I work from home and often have to weave my way through a pack of kids playing Xbox in my living room. Recently, I noticed something strange. Several kids watched while only one played. They were transfixed. I stopped to see what was so fascinating. The on-screen dialogue was crisp and intriguing, so I sat and watched. I asked about the characters. How had they become who they were? What happens to them? Who were the bad guys, really? The kids revealed a backstory with all the elements of a good novel:
A galactic circle of life set spinning by an un-living race of machines threatens the galaxy’s civilizations. Every fifty millennia these machines return to blast every advanced civilization back to the Stone Age. Why? What do these machines have against advancement? Why a cycle? Why not just end it once and for all? Earlier civilizations tried to resist. Now it’s happening again. How is the current cast different? How will they break the cycle and defeat the mysterious and frightening enemy?
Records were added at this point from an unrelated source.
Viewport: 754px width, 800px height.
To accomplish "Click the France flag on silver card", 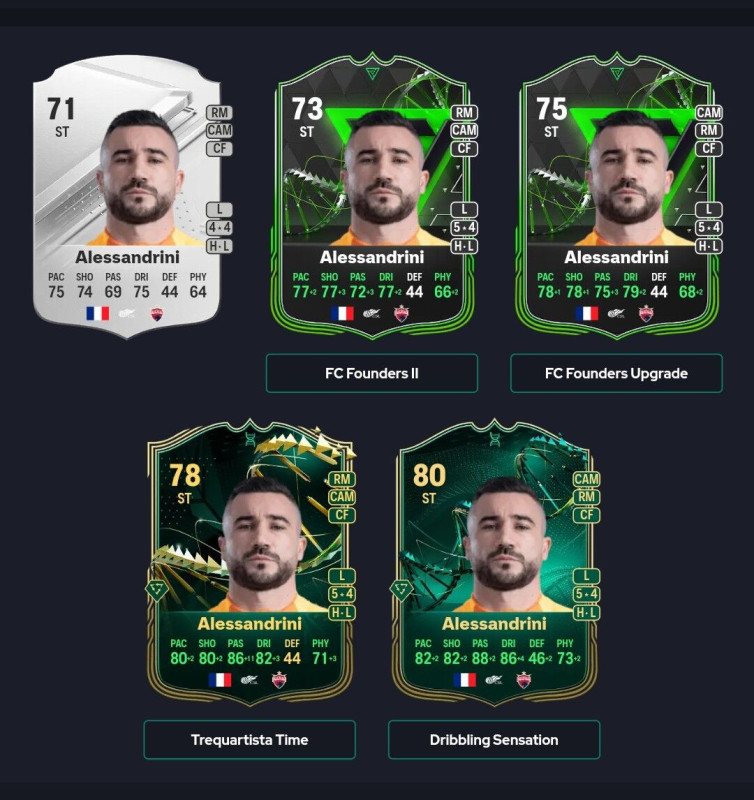I will pyautogui.click(x=97, y=313).
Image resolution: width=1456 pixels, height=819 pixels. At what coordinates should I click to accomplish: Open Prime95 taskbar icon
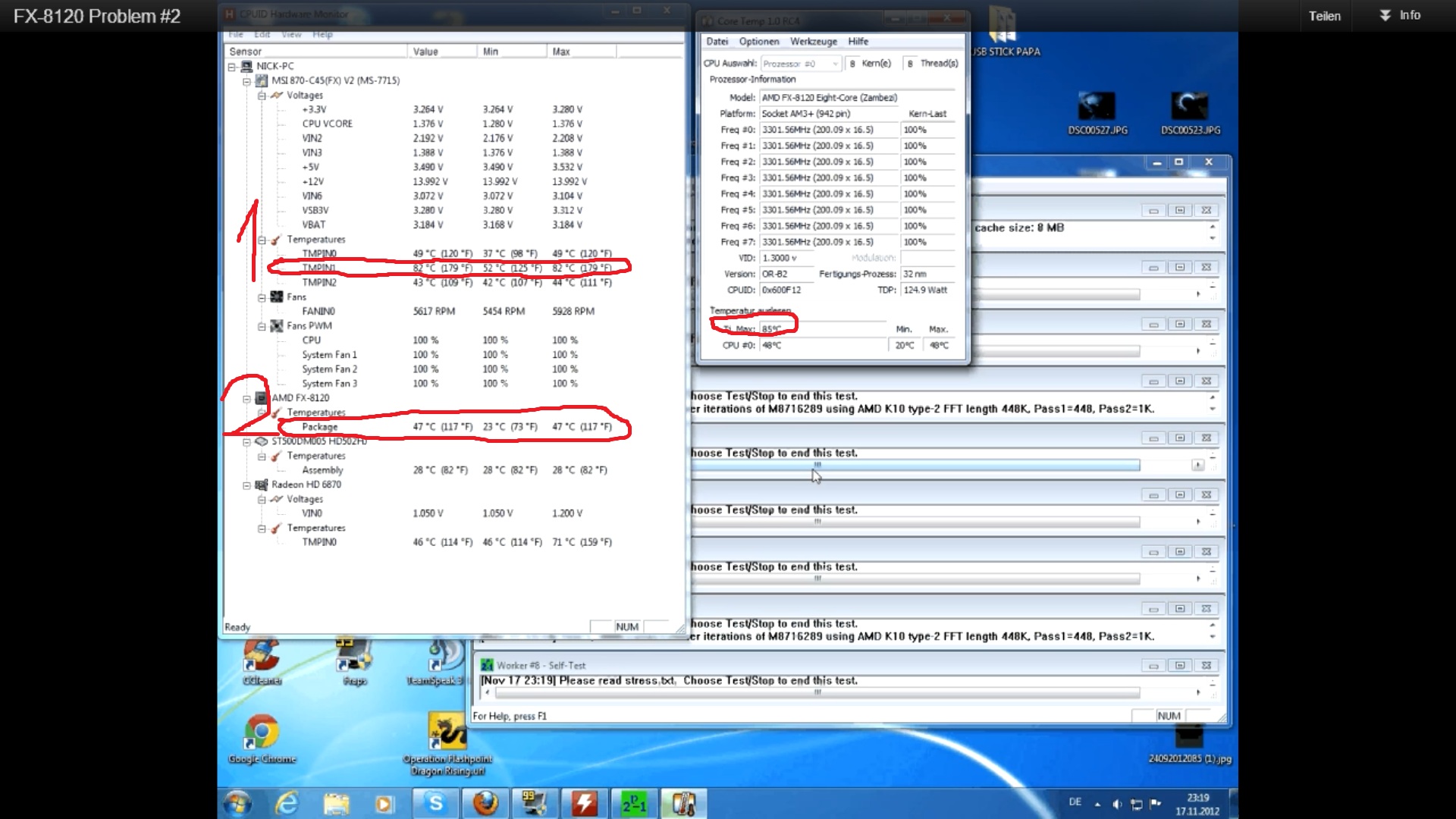click(634, 804)
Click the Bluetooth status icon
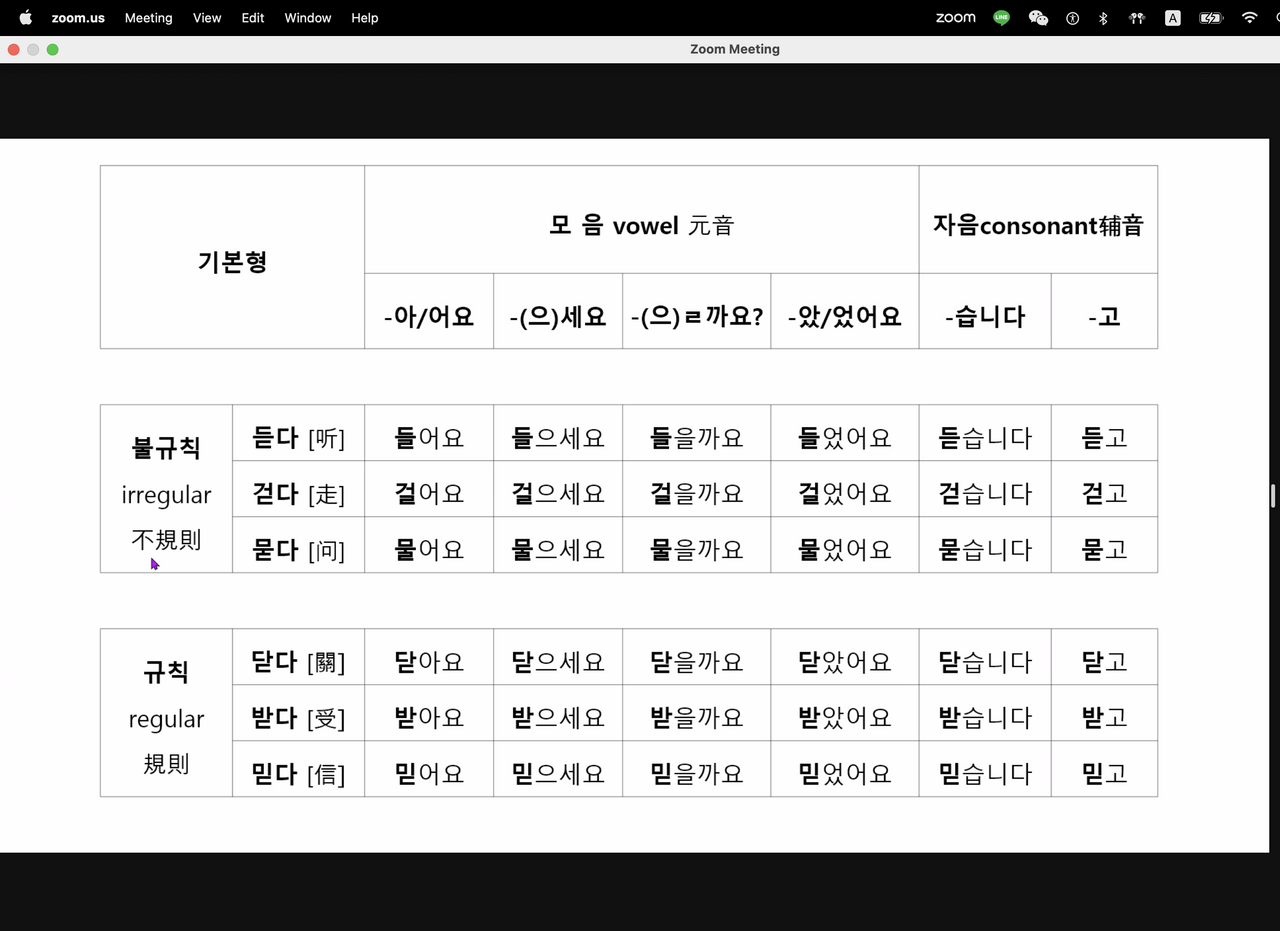 coord(1103,18)
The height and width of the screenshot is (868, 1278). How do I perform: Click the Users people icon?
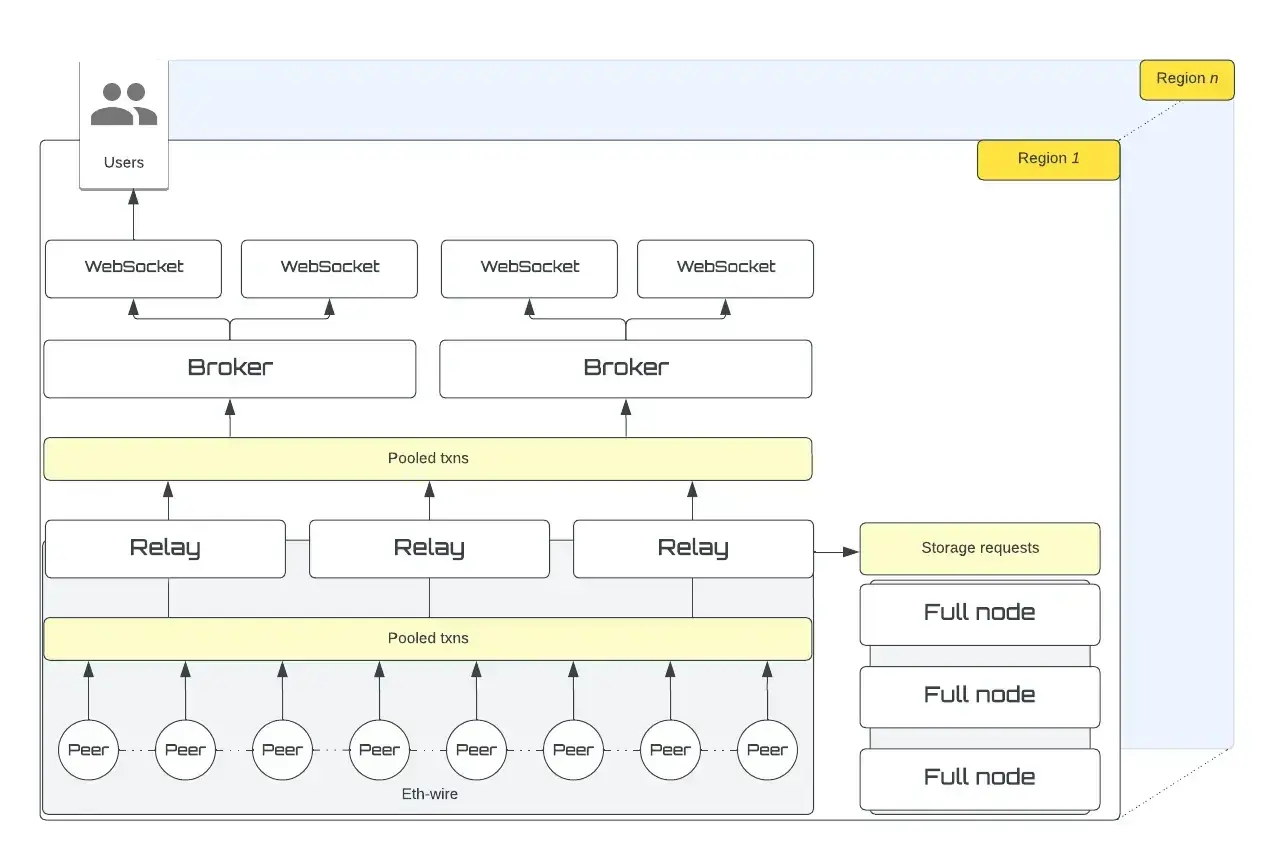click(x=124, y=104)
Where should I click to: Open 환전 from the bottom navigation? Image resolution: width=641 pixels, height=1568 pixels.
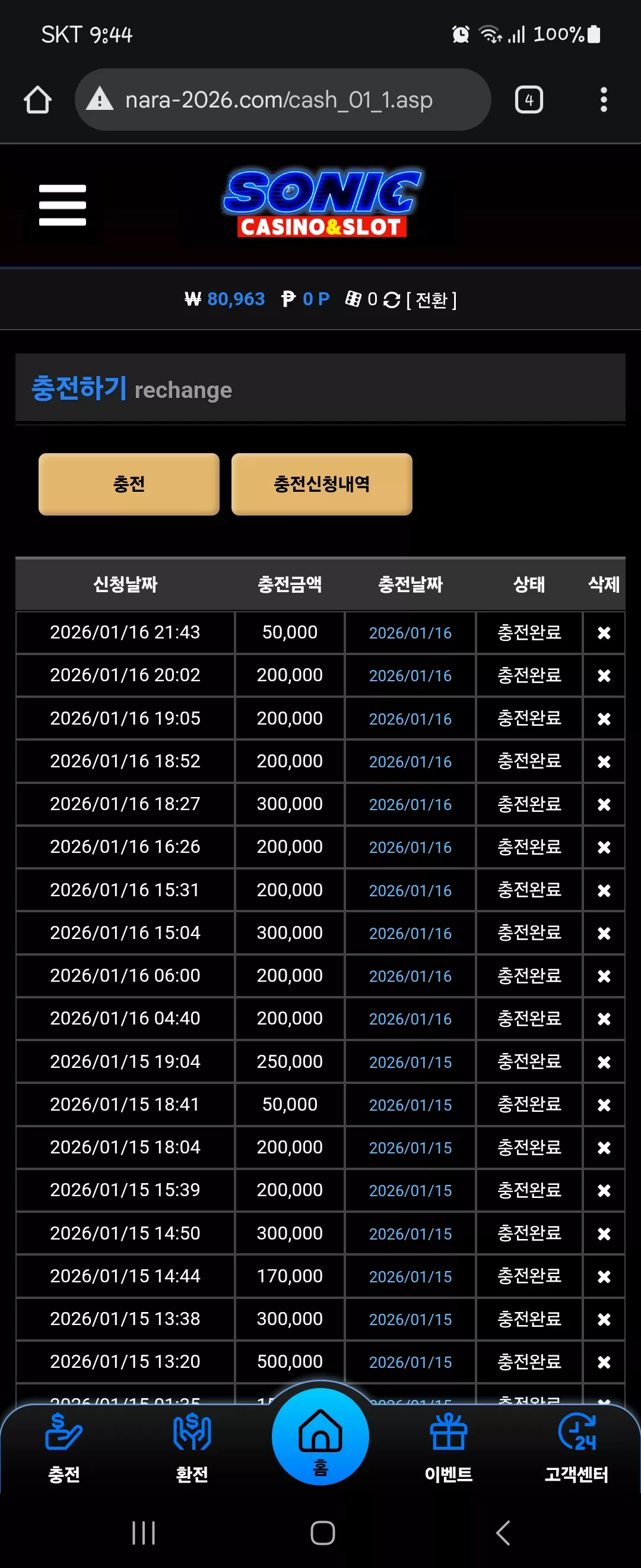[x=192, y=1449]
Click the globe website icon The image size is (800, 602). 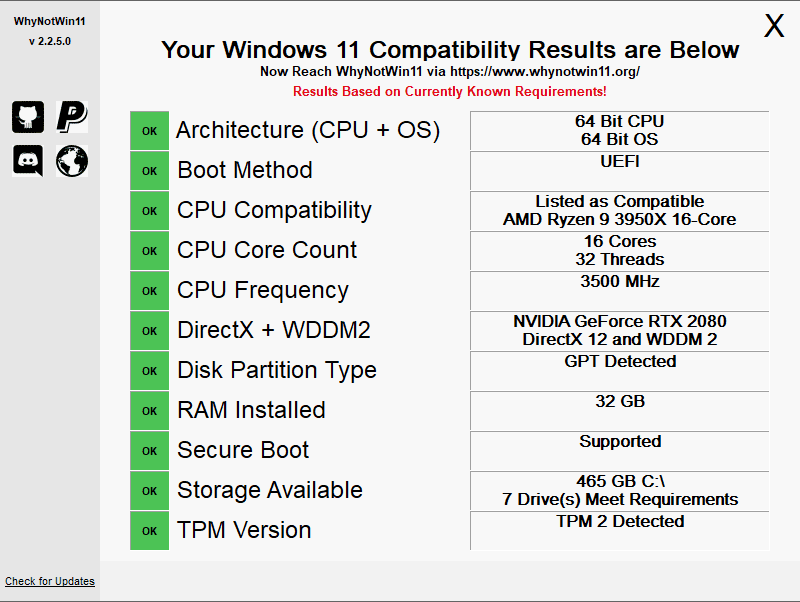72,160

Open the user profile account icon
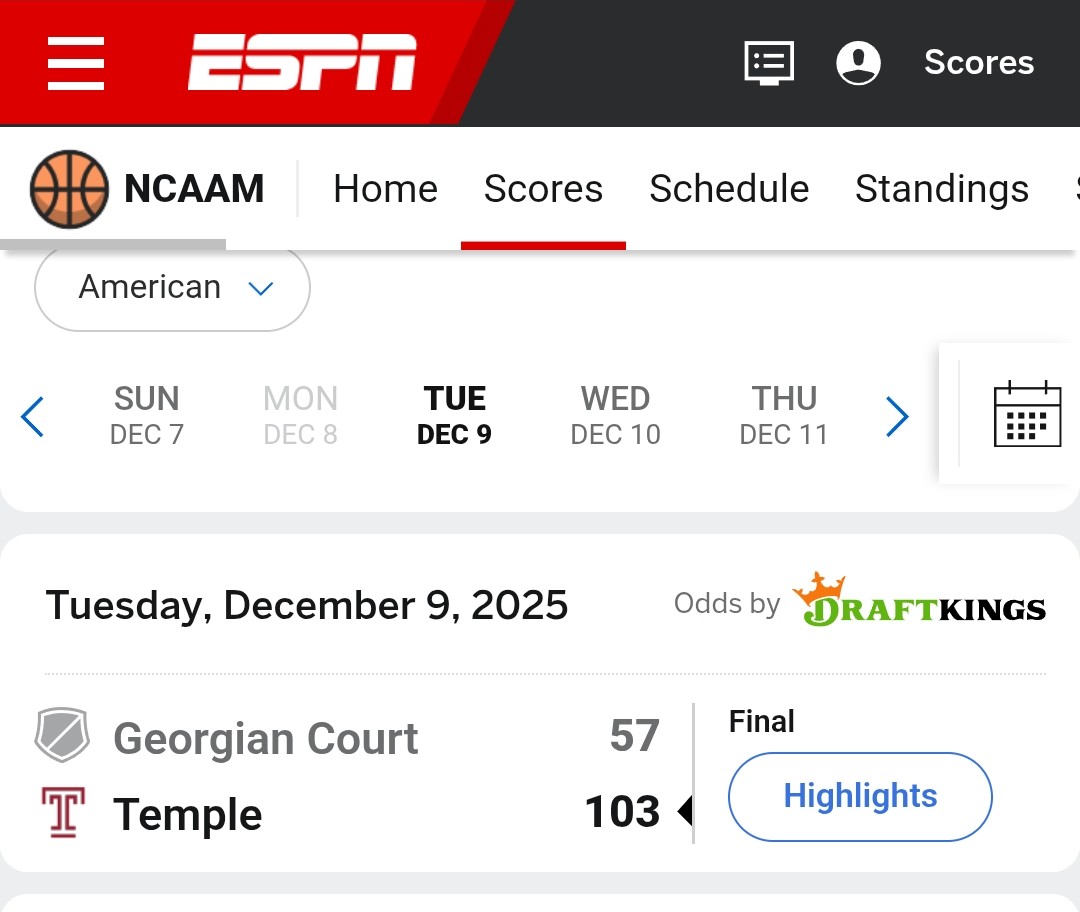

There is big action, betrayal, sacrifice, loss, and redemption. There is even a main character named the Illusive Man. How do you get a name like that?
Writers put all this into the story and game developers built the story into a game. Players are thrust into hard decisions and heroic acts, often finding themselves in classic Kobayashi Maru no-win scenarios, choosing which of their comrades to save and which to leave to die. And, of course, what they choose has plenty of unintended consequences.
That’s Mass Effect 2. Mass Effect 3 came out a few weeks ago. I won’t play, but I have to find out how it all ends. Why? The story.
My kids and I aren’t the only ones hooked. Mass Effect 1 and Mass Effect 2 combined sold seven million copies. At the end of February, Bioware, the company that makes the Mass Effect games, sent weather balloons into space carrying copies of Mass Effect 3. They launched them from San Francisco, Las Vegas, New York, London, and Berlin. People on two continents raced to recover the payloads of the spent balloons to get their copy of the game two weeks early. The popularity of Mass Effect has continued to grow over the years, approaching the status of a cult classic. Why? It’s not the game mechanics, which are common. And it’s not the action, which can’t compete with the pure action games, such as Call of Duty. It’s the story that makes it great.
A generation of players are seeing story from a new angle. Simple characters that can be classified into cliche types fail to satisfy. Plots that don’t lead down a path of discovery and, ultimately, to a resolution that matters, bore. Low stakes are no stakes and that means no player investment. Gamers engage in the story at a level previously only seen with better novels.
So what’s different? Players are now immersed in the story in the same way Hunter Thompson immersed himself in his stories. He created a new kind of journalism where the journalist entered into the lives of the people and into the action of the events he covered. He called this Gonzo Journalism. His goal was to deeply and truthfully experience the emotions that drove people’s actions, to understand the history that led them to that time and to that place, and thereby to uncover and communicate meaning that only comes through the lives of people. To do this he had to become part of the story he was writing, and that meant affecting the story, making it.
Mass Effect is Gonzo Gaming. Players become characters, experiencing the story and making it their own creation. Admittedly, immersion can enhance any game experience, no matter how shallow and cheap the story. But combine immersion with a great story, and you create a connection with your player-character that sticks. It’s this Gonzo connection that is the real payoff. It forms a pipeline of experiences and insight by transporting the player-character into the world of the story. They live in it. They shape it. They care about it.
Isn’t this the very effect so coveted by the best storytellers– to draw their readers into their worlds, introduce them to its inhabitants, and make them care? To entice them to have relationships with people from other worlds, to understand them, and finally to learn from them? To find meaning by living in an alien skin?
Today the pieces are there for all this to happen in a new, technological medium. Today meaning can become an essential part of the game experience. Now, for the first time, the complex interactions of life that thrill, entertain, and educate, that cause us to question and wonder, that show us a shadow of greatness and nobility, that once existed only in good novels and great movies, can be found in the common, yea humble, video game.